One of the world’s most consumer protective spam laws recently went into effect in Canada on July 1, 2014, and many companies operating outside of Canada are learning that the law also impacts them because of how broadly it is drafted.
Background on the Law
Canada’s Anti-Spam Legislation seeks to regulate all “commercial electronic messages,” which are defined broadly to include a message sent by any means of telecommunication, including e-mails, text messages, and other types of messages that are aimed at encouraging participation in a commercial activity. The general rule under the new legislation is that entities are prohibited from sending a commercial electronic message without consent (either implied or express), unless an exception applies. The law contains specific requirements on what is required for each model of consent. The laws operates very differently from the United States CAN-SPAM Act because it requires a higher level of consent — namely, opt-in consent — whereas the CAN-SPAM Act was implemented with an opt-out consent mechanism. The law has stiff penalties with a maximum of $10 million Canadian dollars. A private right of action will come into force on July 1, 2017.
What’s the Takeaway?
The biggest impact to companies operating outside of Canada is that the law applies to any entity that sends e-mails to Canadian consumers. There is no exception for companies outside of Canada or companies that do not have knowledge of possessing Canadian e-mail addresses.
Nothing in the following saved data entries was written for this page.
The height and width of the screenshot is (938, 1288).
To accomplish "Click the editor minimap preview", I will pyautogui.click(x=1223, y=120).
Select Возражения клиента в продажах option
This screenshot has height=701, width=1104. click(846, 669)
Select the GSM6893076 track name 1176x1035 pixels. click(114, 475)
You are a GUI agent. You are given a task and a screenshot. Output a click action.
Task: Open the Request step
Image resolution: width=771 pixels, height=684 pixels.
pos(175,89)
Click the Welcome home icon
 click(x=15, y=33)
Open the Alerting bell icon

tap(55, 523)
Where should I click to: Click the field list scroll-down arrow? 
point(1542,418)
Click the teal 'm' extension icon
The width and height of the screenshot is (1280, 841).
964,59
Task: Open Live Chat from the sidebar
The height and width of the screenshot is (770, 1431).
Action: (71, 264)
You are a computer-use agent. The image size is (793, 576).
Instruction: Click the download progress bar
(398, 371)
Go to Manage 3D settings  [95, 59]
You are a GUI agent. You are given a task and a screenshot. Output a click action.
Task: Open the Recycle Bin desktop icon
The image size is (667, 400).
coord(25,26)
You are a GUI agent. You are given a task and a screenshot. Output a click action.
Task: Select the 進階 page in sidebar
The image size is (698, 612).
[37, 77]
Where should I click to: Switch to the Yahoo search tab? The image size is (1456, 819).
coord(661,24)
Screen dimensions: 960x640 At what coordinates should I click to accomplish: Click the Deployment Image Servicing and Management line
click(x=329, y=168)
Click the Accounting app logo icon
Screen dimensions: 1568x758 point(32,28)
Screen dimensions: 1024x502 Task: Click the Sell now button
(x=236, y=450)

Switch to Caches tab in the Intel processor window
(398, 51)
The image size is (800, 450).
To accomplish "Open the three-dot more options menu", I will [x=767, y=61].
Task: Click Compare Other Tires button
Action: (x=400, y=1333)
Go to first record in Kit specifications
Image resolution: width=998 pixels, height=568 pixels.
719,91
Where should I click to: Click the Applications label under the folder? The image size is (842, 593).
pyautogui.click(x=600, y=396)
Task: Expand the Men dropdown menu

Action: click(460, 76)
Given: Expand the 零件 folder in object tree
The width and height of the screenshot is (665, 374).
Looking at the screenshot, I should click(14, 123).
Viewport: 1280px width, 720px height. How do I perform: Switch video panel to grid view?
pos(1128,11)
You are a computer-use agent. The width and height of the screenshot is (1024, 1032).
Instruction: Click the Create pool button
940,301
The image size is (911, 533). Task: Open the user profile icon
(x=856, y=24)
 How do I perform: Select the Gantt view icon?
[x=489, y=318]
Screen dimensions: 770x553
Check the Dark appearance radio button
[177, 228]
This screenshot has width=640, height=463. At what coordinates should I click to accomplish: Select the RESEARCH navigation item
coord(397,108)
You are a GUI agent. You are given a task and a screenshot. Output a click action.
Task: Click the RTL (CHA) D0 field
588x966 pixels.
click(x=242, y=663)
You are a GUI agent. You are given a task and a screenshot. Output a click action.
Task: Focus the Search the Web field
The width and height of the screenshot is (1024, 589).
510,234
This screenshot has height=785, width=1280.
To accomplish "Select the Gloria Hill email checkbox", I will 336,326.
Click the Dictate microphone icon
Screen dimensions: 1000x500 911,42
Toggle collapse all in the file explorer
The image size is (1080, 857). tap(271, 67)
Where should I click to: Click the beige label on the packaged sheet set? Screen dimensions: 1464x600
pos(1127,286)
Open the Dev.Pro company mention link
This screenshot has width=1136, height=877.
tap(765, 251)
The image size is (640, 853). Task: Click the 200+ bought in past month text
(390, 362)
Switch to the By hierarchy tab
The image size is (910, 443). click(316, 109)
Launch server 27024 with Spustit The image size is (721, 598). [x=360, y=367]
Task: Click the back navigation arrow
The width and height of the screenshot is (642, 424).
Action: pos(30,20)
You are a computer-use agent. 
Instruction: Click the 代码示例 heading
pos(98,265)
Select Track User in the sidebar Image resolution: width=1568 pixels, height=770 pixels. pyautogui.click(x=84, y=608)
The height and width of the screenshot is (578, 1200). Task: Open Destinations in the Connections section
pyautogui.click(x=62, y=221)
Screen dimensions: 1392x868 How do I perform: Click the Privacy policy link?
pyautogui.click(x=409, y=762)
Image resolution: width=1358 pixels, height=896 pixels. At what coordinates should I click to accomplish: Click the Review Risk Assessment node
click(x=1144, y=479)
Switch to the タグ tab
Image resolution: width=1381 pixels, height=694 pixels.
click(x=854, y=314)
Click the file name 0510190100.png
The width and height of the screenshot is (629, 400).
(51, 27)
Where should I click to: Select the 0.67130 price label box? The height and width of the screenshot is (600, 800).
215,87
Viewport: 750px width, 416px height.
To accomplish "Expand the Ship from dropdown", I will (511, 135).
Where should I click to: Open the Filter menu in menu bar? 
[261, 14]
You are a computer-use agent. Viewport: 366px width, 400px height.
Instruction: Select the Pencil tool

Liability will still exist if you e-mail a Canadian individual even if you do not know they are in Canada.
Companies can take several steps towards compliance including:
- Evaluating its e-mail databases to determine whether e-mail addresses are linked to geographic data;
- If the e-mail addresses are linked to geographic data, companies should then evaluate whether either express or implied consent exists;
- If neither form of consent exists, companies should consider screening out Canadian customers.